Уже в некоторых портретах пролога обнаружено поведение и характер человека. Мы хорошо представляем себе рыцаря и священника как людей долга и жизненного подвига, а бенедиктинца и франклина - как жуиров и прожигателей жизни; юриста, эконома и врача - как ловкачей и дельцов. А дальше поведение Ворюги Симкина существенно дополняет и углубляет лишь внешне колоритный Образ мельника в "Общем прологе". Тонкий и сложный психологический рисунок пролога Батской ткачихи делает эту бой-бабу одним из самых живых образов Чосера. Так через поведение и поступки Чосер дорисовывает облик человека.
Чосер никогда не схематизирует и не обобщает. Однако исчерпывающее и точное знание людей и событий своего времени позволило ему безошибочно находить именно ту нужную черту, именно то самое нужное ему точное слово, которое иной раз с успехом заменяет пространные описания.

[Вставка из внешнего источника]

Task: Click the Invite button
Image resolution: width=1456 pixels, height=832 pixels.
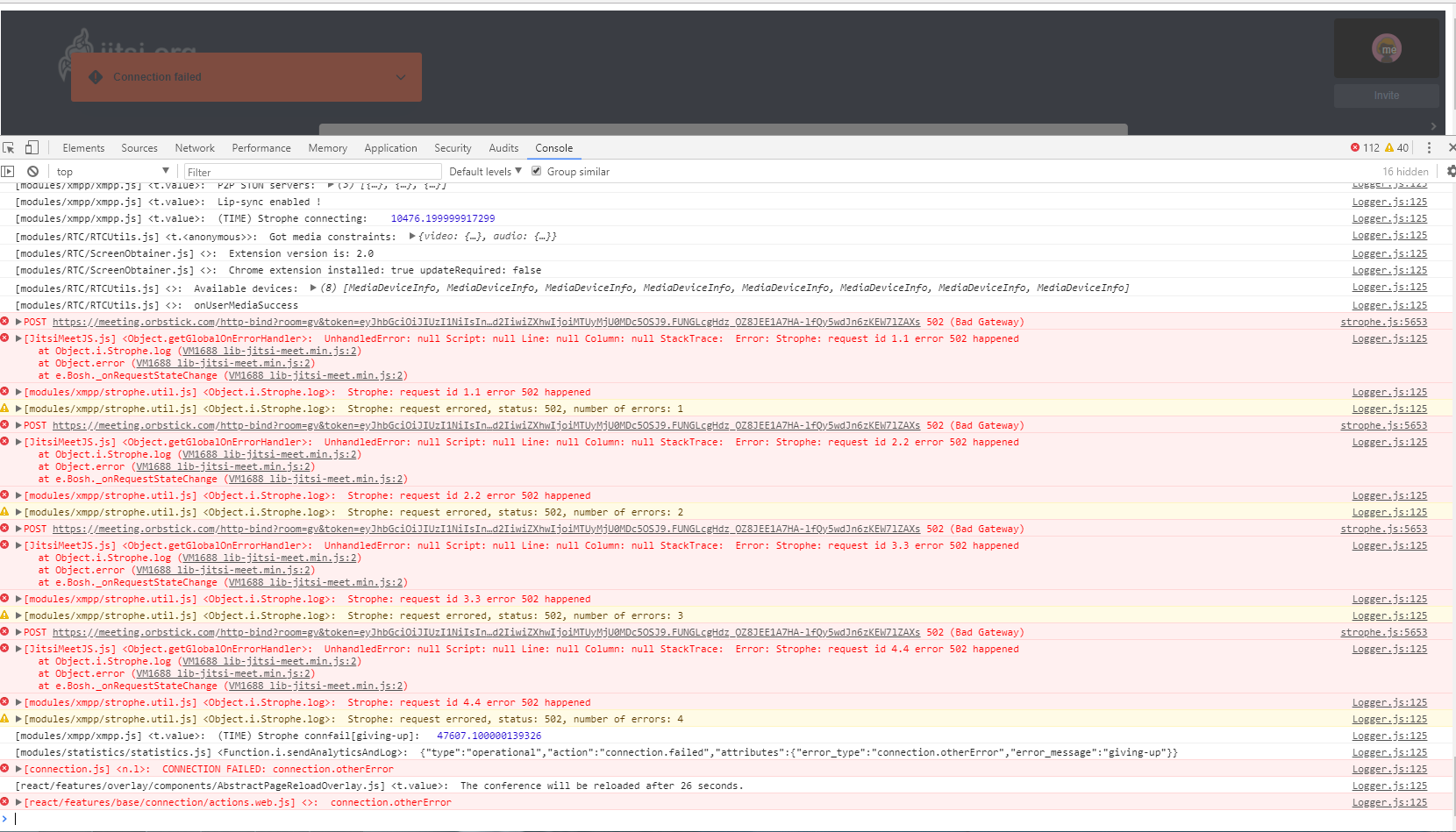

Когда за столом таверны "Табард" собрались рыцарь, йомен, сквайр, купец и шкипер, - они оказались живым воплощением Столетней войны. Скромный рыцарь вел их к победе. Выносливость, стойкость и могучий лук йомена решали исход сражений. Сквайр, доблестно сражаясь под началом отца, в то же время расточал рыцарскую славу в грабительских наездах на богатые города Фландрии и проматывал военную добычу на дорогие французские наряды. Ведь, в отличие от старого рыцаря, он выгодный клиент купца. Сам купец - истинный вдохновитель походов: стремясь обеспечить торговлю с Фландрией, он платит налоги королю, но хотел бы расценивать это как жалованье сторожу, с которого он требует, чтобы "охранялись воды" на главной дороге морской торговли. Наконец, шкипер - это вор и капер, выбрасывающий пленных за борт и торгующий захваченным товаром. Делая это, он только творит волю пославшего, приказ достопочтенного купца-арматора, который не прочь держать на службе такого разбойного шкипера, закрывая глаза на его подвиги и с барышом торгуя его добычей. Роли были точно установлены и поделены уже во времена Чосера. Рыцарь со сквайром и йоменом завоевывали рынки, купец эти рынки прибирал к рукам, шкипер возил товары купца, а при случае и добывал их силой для своего хозяина. Так несколько штрихов в пяти портретах пролога дают очень точное представление о характерных чертах большого исторического процесса.
Как человек переломной эпохи, Чосер не мог не задумываться над происходящим. Даже в объективных и улыбчивых "Кентерберийских рассказах" мы то и дело встречаем скорбные и негодующие слова о царящем повсюду насилии и корысти. Насилие - это страшное наследие прошлого, корысть - это новая язва продажного и бесстыдного века.
Мы читаем о вымогательствах монаха-сборщика и пристава церковного суда, чинимых с благословения его патрона викария. Читаем осторожные, но прозрачные намеки на произвол и беззакония тех, кого Чосер в рассказе пристава называет венценосными гневливцами. Призыв в рассказе капеллана: "Страшись, владыка, приближать льстецов!" - или такие отождествления в рассказе эконома:
Тиран воинственный иль император
С разбойником, как брат родимый, схож,
Ведь нрав у них по существу все то ж...
Лишь от разбойника поменьше зла,
Ведь шайка у разбойника мала,
наконец, предостережение тиранам в "трагедиях" монаха о том, что их ждет участь Креза или Навуходоносора, - в устах очень мягкого и терпимого Чосера все это достаточно недвусмысленно.
"Бедный священник" в "Кентерберийских рассказах" призывает в своей проповеди следовать естественному праву, по которому и господа и слуги равны перед господом и несут в отношении друг друга разные, но равно неизбежные обязательства.
А в балладе "Великое шатание", написанной много лет спустя после разгрома народного восстания и в самый разгар феодальных усобиц и всяческих беззаконий, сам Чосер говорит, что источник бед - это корысть и насилие, и призывает владыку исполнить свой долг - защитить слуг своих от корыстного насильника-феодала и не вводить их в искушение, подвергая чрезмерным испытаниям их преданность.
Кого-кого, только не создателя "Кентерберийских рассказов", можно упрекнуть в брюзжании и пессимизме. И действительно, у него было вполне достаточно объективных оснований, чтобы назвать происходившее в эти годы "Великим шатанием".